What was different about Gaultier’s later development was the depiction of nudity. Instead of the illusion being the garment’s qualities, the subject of the garment is done away with completely, and the eye is tricked into seeing right through it. Furthermore, the bodies originally revealed by Gaultier and later Martens for Y/Project weren’t just any bodies; they were muscular and hourglass-shaped — reflecting specific body image ideals. Placed in the context of the “Classical Body” and positioned next to the Diadoumenos marble, it evokes how ancient Greeks glorified the naked human body in their visual culture, especially the male physique.
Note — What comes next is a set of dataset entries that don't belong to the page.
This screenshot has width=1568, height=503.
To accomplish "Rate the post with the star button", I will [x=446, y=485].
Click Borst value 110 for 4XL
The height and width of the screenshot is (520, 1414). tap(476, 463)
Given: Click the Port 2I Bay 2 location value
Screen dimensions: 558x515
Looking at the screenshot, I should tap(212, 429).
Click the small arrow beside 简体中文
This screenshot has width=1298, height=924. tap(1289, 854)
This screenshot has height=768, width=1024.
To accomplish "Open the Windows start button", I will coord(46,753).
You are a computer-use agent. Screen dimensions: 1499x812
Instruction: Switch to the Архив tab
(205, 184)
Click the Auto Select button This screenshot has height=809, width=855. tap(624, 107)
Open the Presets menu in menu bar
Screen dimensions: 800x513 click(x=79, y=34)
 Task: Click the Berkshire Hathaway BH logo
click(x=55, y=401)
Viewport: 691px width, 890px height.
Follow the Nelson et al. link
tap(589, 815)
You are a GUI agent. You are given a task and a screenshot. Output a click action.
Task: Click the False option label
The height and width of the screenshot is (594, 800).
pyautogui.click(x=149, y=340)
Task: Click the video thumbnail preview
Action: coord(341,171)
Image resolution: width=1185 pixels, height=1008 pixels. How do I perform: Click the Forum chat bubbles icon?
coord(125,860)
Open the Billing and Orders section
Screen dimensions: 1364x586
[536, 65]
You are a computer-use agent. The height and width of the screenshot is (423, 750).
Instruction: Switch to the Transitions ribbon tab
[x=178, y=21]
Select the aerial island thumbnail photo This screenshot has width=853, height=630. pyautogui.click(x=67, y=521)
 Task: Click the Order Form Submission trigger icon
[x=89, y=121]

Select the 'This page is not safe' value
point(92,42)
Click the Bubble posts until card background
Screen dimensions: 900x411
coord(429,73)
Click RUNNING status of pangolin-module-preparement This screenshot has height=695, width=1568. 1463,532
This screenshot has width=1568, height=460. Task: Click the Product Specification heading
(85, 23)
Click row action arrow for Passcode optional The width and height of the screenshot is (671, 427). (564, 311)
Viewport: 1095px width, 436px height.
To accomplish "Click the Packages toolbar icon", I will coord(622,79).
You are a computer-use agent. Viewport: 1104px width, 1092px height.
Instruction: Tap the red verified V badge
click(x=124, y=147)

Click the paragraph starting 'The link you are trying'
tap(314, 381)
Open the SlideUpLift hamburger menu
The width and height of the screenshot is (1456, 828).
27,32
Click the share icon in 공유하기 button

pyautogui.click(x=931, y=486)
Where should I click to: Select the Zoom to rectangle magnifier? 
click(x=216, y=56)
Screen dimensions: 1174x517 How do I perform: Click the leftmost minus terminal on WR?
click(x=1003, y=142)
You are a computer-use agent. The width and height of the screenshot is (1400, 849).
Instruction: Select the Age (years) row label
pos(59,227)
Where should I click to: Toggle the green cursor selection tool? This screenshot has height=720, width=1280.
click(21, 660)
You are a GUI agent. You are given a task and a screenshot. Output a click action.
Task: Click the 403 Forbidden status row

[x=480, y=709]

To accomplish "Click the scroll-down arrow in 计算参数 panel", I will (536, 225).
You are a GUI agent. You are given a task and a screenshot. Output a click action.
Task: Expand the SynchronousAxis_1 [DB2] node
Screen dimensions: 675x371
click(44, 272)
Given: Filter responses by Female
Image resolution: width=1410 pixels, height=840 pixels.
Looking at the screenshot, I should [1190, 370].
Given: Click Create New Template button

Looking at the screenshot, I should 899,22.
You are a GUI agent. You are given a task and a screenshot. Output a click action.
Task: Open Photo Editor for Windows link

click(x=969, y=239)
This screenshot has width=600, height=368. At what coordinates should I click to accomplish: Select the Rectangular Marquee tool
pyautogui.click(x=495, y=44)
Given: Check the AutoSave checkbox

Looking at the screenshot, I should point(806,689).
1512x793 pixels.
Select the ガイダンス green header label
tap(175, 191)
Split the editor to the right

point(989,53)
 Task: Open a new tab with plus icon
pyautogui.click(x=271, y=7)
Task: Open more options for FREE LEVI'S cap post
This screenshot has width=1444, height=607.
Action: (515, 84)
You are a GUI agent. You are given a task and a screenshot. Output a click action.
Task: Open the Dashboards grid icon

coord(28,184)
Knowing the often ironic tone taken by Gaultier and his younger counterparts, you can say these designers are probably less interested in promoting a certain body type and more interested in doing away with these ideals altogether. In a sharp diversion from ancient Greek idealism, Duran Lantink’s trompe l’oeil nudes for Jean Paul Gaultier SS26 weren’t exceptionally sexy but rather average. Instead of muscular, cleanly shaved bodies, Lantink revealed hairy, leaner body types that moved fluidly between male and female models. By viewing the Y/Project suit as part of this meandering timeline, the look becomes just one node in a wider story about the body’s representation in art and costume.
Clothing, in its broadest sense, indeed predates modern conceptions of “art,” a realm that began to thrive in early civilizations where the basic needs of food, clothing, and shelter were met on a wide scale. With a primary focus on “Western art from prehistory to the present” in this year’s exhibition, the dressed body can hold various meanings from economic class to gender norms, but so does the naked body.
While the nudity is generally rejected outside of museum walls, inside, representations of nudity are prized, rendered in ancient white marbles on pedestals, and painted with hyperreal dimensionality. The Jean Paul Gaultier x Y/Project collaboration and its broader lineage reversed this dynamic, taking nakedness out of its museum context and into the everyday.
It challenges both attendees and audiences to see fashion beyond surface impressions, drawing them nearer to fashion’s living essence in the body.
Just as last year’s focus on Black Dandyism brought men’s tailoring to the fore, the 2026 Met Gala is expected to set the tone for fashion in the year ahead. Unlike years past, this exhibition isn’t tied to a specific culture or visual sensibility. It challenges both attendees and audiences to see fashion beyond surface impressions, drawing them nearer to fashion’s living essence in the body. In this way, Glenn Martens and Jean Paul Gaultier’s joint creation serves as both a literal and figurative illustration of the theme.
Fashion has historically been siloed from art, deemed as the less profound, more commercial practice below the heightened status of painting and sculpture. By opening the doors to the new Condé M. Nast Galleries — a dedicated Costume Institute exhibition space — the show is poised to make its “Fashion Is Art” gala theme a reality far beyond this coming Monday.